Anyways, short story told in my usual rambling style, my sister mentioned that she thought that part of the reason our dad seems younger than he is, has to do with how he handles stress. Our father LOVES his “toys”. He’s tinkered with cars, and motorcycles, and sailboats, then he had horses, then he went back to tinkering with cars and motorcycles, and now he’s tinkering with a riding lawn mower. He’s ALWAYS had a project that he was working on, usually several. When he gets stressed, he works on one of these projects/hobbies. I’m not sure if he’s ever finished a project. Every time he thinks he’s finished, he finds a way to improve upon his work, a way to make it better.

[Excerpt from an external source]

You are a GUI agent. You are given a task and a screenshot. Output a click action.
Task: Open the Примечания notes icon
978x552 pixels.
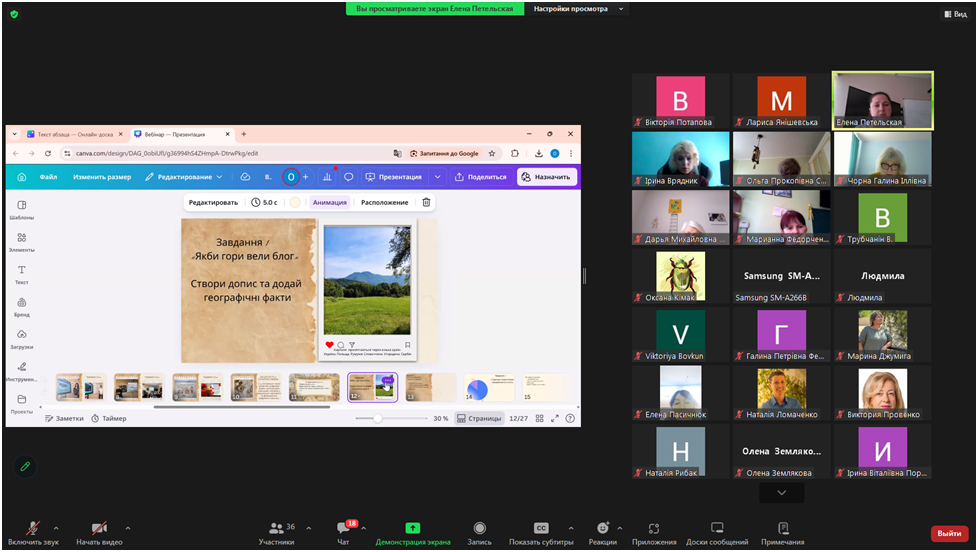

It’s never ending, and I think that’s OK. It’s more about the process than the outcome.
I think that I’ve turned out to be a LOT like my father. Everyone keeps asking, “So when’s your book going to be done?” “Soon;” is my vague answer. Now don’t get me wrong, I WILL finish it, but for me, the entire process of going from an idea, to writing in journals, to writing on a laptop, to researching, to rewriting and editing, to blogging about my journey, has been enjoyable. It’s the process that I enjoy. Even if only 3 people want a copy of my story once it’s finished, I’d consider myself a success. Writing is one of the ways I handle my stress. If I’ve had a rotten day, I have my hobbies to tinker with, and then I’m OK. I can be a wife, and a mom, and a sister, and a daughter, and a cat-herder, and a friend. Having hobbies keeps me young. It keeps my brain active.
I think my family’s attitude has had a HUGE influence on my writing about vampires. Growing up with a family where the age on the calendar had little to do with the age that you act, has definitely affected my writing. No, we’re NOT a bunch of vampires. We like our steaks (not stakes) well done. The thing is, when my sister and I were trying to figure out how old our Aunt Margaret must have been when she passed away, we realized she had to have been at least in her late 70s, most likely older, and yet, she wasn’t old to us. She NEVER acted old; therefore she never seemed to age. She kept busy. She loved life. When my Dad rides his motorcycle up to see me at work and say “Hi;” he doesn’t act like a man who’s turning 68 this year. He doesn’t look like one either. As I think about and remember my aunt today, I feel blessed to have come from a family of tinkerers, who love life, and refuse to grow up.